━━━ INPUT MATERIAL

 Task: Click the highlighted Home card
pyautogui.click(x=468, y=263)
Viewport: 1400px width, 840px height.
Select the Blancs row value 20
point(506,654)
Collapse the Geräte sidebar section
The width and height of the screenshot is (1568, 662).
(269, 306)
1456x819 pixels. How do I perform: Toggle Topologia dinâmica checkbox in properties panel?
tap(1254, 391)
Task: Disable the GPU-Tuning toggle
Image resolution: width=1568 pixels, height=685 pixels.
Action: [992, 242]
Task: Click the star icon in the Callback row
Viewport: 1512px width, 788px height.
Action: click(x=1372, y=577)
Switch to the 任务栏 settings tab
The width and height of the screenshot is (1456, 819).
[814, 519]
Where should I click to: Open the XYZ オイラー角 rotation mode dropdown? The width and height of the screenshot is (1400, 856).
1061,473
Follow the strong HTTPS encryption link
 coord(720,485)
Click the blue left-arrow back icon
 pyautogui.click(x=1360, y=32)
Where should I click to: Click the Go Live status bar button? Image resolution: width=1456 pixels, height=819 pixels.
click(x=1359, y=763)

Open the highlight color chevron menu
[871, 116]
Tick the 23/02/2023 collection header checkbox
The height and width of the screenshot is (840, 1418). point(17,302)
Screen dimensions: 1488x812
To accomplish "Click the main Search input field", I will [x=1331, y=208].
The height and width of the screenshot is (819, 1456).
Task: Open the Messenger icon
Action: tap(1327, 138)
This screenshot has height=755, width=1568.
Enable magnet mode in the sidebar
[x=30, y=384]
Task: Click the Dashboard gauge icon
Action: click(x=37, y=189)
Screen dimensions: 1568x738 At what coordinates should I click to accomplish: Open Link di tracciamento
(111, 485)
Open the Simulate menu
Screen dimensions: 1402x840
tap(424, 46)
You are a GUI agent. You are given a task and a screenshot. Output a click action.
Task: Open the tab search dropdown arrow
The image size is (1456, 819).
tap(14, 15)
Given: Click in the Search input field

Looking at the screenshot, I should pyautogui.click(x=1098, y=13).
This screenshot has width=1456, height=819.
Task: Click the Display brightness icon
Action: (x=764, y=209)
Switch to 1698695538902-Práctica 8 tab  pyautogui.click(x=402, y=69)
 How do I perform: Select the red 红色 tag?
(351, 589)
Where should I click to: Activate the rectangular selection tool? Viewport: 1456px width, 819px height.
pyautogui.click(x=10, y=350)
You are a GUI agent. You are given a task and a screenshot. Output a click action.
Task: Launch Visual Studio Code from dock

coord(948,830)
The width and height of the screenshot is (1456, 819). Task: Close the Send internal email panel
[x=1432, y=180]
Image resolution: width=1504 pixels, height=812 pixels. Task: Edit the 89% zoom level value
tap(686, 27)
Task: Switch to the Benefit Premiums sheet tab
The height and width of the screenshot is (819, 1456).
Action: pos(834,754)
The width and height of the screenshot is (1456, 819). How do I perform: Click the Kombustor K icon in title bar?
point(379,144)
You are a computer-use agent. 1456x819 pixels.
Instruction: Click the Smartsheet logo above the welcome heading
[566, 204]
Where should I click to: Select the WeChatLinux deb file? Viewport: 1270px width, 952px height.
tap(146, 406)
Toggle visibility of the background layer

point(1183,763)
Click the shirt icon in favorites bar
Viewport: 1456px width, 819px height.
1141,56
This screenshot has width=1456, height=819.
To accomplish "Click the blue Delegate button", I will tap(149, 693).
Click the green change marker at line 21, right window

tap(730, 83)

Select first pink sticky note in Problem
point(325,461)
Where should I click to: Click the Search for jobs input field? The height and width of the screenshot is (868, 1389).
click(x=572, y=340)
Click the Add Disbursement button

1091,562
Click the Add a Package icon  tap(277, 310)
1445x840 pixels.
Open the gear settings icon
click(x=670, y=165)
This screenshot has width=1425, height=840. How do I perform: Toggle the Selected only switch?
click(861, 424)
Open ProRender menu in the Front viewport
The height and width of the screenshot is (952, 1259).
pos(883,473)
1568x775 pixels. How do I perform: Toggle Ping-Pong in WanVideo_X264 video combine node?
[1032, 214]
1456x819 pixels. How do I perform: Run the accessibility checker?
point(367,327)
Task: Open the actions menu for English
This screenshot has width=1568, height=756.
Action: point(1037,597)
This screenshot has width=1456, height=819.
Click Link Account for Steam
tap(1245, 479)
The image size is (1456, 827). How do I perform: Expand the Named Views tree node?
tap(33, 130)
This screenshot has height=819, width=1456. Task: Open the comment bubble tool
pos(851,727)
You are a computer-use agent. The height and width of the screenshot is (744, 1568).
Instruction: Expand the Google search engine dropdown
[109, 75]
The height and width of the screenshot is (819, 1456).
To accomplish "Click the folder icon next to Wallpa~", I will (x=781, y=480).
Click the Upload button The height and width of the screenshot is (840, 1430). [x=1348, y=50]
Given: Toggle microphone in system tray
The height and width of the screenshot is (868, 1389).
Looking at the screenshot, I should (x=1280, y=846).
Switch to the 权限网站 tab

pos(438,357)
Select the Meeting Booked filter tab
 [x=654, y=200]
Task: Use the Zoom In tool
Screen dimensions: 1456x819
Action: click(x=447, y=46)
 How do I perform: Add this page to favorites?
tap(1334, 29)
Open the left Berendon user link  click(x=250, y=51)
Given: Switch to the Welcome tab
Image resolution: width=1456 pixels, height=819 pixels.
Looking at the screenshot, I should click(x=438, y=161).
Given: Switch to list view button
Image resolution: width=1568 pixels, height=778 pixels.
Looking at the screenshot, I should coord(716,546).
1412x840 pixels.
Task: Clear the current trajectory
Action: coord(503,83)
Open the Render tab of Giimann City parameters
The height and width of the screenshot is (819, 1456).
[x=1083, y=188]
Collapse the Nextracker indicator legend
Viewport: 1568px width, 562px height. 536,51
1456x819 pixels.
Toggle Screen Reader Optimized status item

━━━━━━

## BRIEF
Copy the data above exactly. Every line must be included.

## RESPONSE BELOW
 Task: Click the highlighted Home card
pyautogui.click(x=468, y=263)
Viewport: 1400px width, 840px height.
Select the Blancs row value 20
point(506,654)
Collapse the Geräte sidebar section
The width and height of the screenshot is (1568, 662).
(269, 306)
1456x819 pixels. How do I perform: Toggle Topologia dinâmica checkbox in properties panel?
tap(1254, 391)
Task: Disable the GPU-Tuning toggle
Image resolution: width=1568 pixels, height=685 pixels.
Action: [992, 242]
Task: Click the star icon in the Callback row
Viewport: 1512px width, 788px height.
Action: click(x=1372, y=577)
Switch to the 任务栏 settings tab
The width and height of the screenshot is (1456, 819).
[814, 519]
Where should I click to: Open the XYZ オイラー角 rotation mode dropdown? The width and height of the screenshot is (1400, 856).
1061,473
Follow the strong HTTPS encryption link
 coord(720,485)
Click the blue left-arrow back icon
 pyautogui.click(x=1360, y=32)
Where should I click to: Click the Go Live status bar button? Image resolution: width=1456 pixels, height=819 pixels.
click(x=1359, y=763)

Open the highlight color chevron menu
[871, 116]
Tick the 23/02/2023 collection header checkbox
The height and width of the screenshot is (840, 1418). point(17,302)
Screen dimensions: 1488x812
To accomplish "Click the main Search input field", I will [x=1331, y=208].
The height and width of the screenshot is (819, 1456).
Task: Open the Messenger icon
Action: tap(1327, 138)
This screenshot has height=755, width=1568.
Enable magnet mode in the sidebar
[x=30, y=384]
Task: Click the Dashboard gauge icon
Action: click(x=37, y=189)
Screen dimensions: 1568x738 At what coordinates should I click to accomplish: Open Link di tracciamento
(111, 485)
Open the Simulate menu
Screen dimensions: 1402x840
tap(424, 46)
You are a GUI agent. You are given a task and a screenshot. Output a click action.
Task: Open the tab search dropdown arrow
The image size is (1456, 819).
tap(14, 15)
Given: Click in the Search input field

Looking at the screenshot, I should pyautogui.click(x=1098, y=13).
This screenshot has width=1456, height=819.
Task: Click the Display brightness icon
Action: (x=764, y=209)
Switch to 1698695538902-Práctica 8 tab  pyautogui.click(x=402, y=69)
 How do I perform: Select the red 红色 tag?
(351, 589)
Where should I click to: Activate the rectangular selection tool? Viewport: 1456px width, 819px height.
pyautogui.click(x=10, y=350)
You are a GUI agent. You are given a task and a screenshot. Output a click action.
Task: Launch Visual Studio Code from dock

coord(948,830)
The width and height of the screenshot is (1456, 819). Task: Close the Send internal email panel
[x=1432, y=180]
Image resolution: width=1504 pixels, height=812 pixels. Task: Edit the 89% zoom level value
tap(686, 27)
Task: Switch to the Benefit Premiums sheet tab
The height and width of the screenshot is (819, 1456).
Action: pos(834,754)
The width and height of the screenshot is (1456, 819). How do I perform: Click the Kombustor K icon in title bar?
point(379,144)
You are a computer-use agent. 1456x819 pixels.
Instruction: Click the Smartsheet logo above the welcome heading
[566, 204]
Where should I click to: Select the WeChatLinux deb file? Viewport: 1270px width, 952px height.
tap(146, 406)
Toggle visibility of the background layer

point(1183,763)
Click the shirt icon in favorites bar
Viewport: 1456px width, 819px height.
1141,56
This screenshot has width=1456, height=819.
To accomplish "Click the blue Delegate button", I will tap(149, 693).
Click the green change marker at line 21, right window

tap(730, 83)

Select first pink sticky note in Problem
point(325,461)
Where should I click to: Click the Search for jobs input field? The height and width of the screenshot is (868, 1389).
click(x=572, y=340)
Click the Add Disbursement button

1091,562
Click the Add a Package icon  tap(277, 310)
1445x840 pixels.
Open the gear settings icon
click(x=670, y=165)
This screenshot has width=1425, height=840. How do I perform: Toggle the Selected only switch?
click(861, 424)
Open ProRender menu in the Front viewport
The height and width of the screenshot is (952, 1259).
pos(883,473)
1568x775 pixels. How do I perform: Toggle Ping-Pong in WanVideo_X264 video combine node?
[1032, 214]
1456x819 pixels. How do I perform: Run the accessibility checker?
point(367,327)
Task: Open the actions menu for English
This screenshot has width=1568, height=756.
Action: point(1037,597)
This screenshot has width=1456, height=819.
Click Link Account for Steam
tap(1245, 479)
The image size is (1456, 827). How do I perform: Expand the Named Views tree node?
tap(33, 130)
This screenshot has height=819, width=1456. Task: Open the comment bubble tool
pos(851,727)
You are a computer-use agent. The height and width of the screenshot is (744, 1568).
Instruction: Expand the Google search engine dropdown
[109, 75]
The height and width of the screenshot is (819, 1456).
To accomplish "Click the folder icon next to Wallpa~", I will (x=781, y=480).
Click the Upload button The height and width of the screenshot is (840, 1430). [x=1348, y=50]
Given: Toggle microphone in system tray
The height and width of the screenshot is (868, 1389).
Looking at the screenshot, I should (x=1280, y=846).
Switch to the 权限网站 tab

pos(438,357)
Select the Meeting Booked filter tab
 [x=654, y=200]
Task: Use the Zoom In tool
Screen dimensions: 1456x819
Action: click(x=447, y=46)
 How do I perform: Add this page to favorites?
tap(1334, 29)
Open the left Berendon user link  click(x=250, y=51)
Given: Switch to the Welcome tab
Image resolution: width=1456 pixels, height=819 pixels.
Looking at the screenshot, I should click(x=438, y=161).
Given: Switch to list view button
Image resolution: width=1568 pixels, height=778 pixels.
Looking at the screenshot, I should coord(716,546).
1412x840 pixels.
Task: Clear the current trajectory
Action: coord(503,83)
Open the Render tab of Giimann City parameters
The height and width of the screenshot is (819, 1456).
[x=1083, y=188]
Collapse the Nextracker indicator legend
Viewport: 1568px width, 562px height. 536,51
1456x819 pixels.
Toggle Screen Reader Optimized status item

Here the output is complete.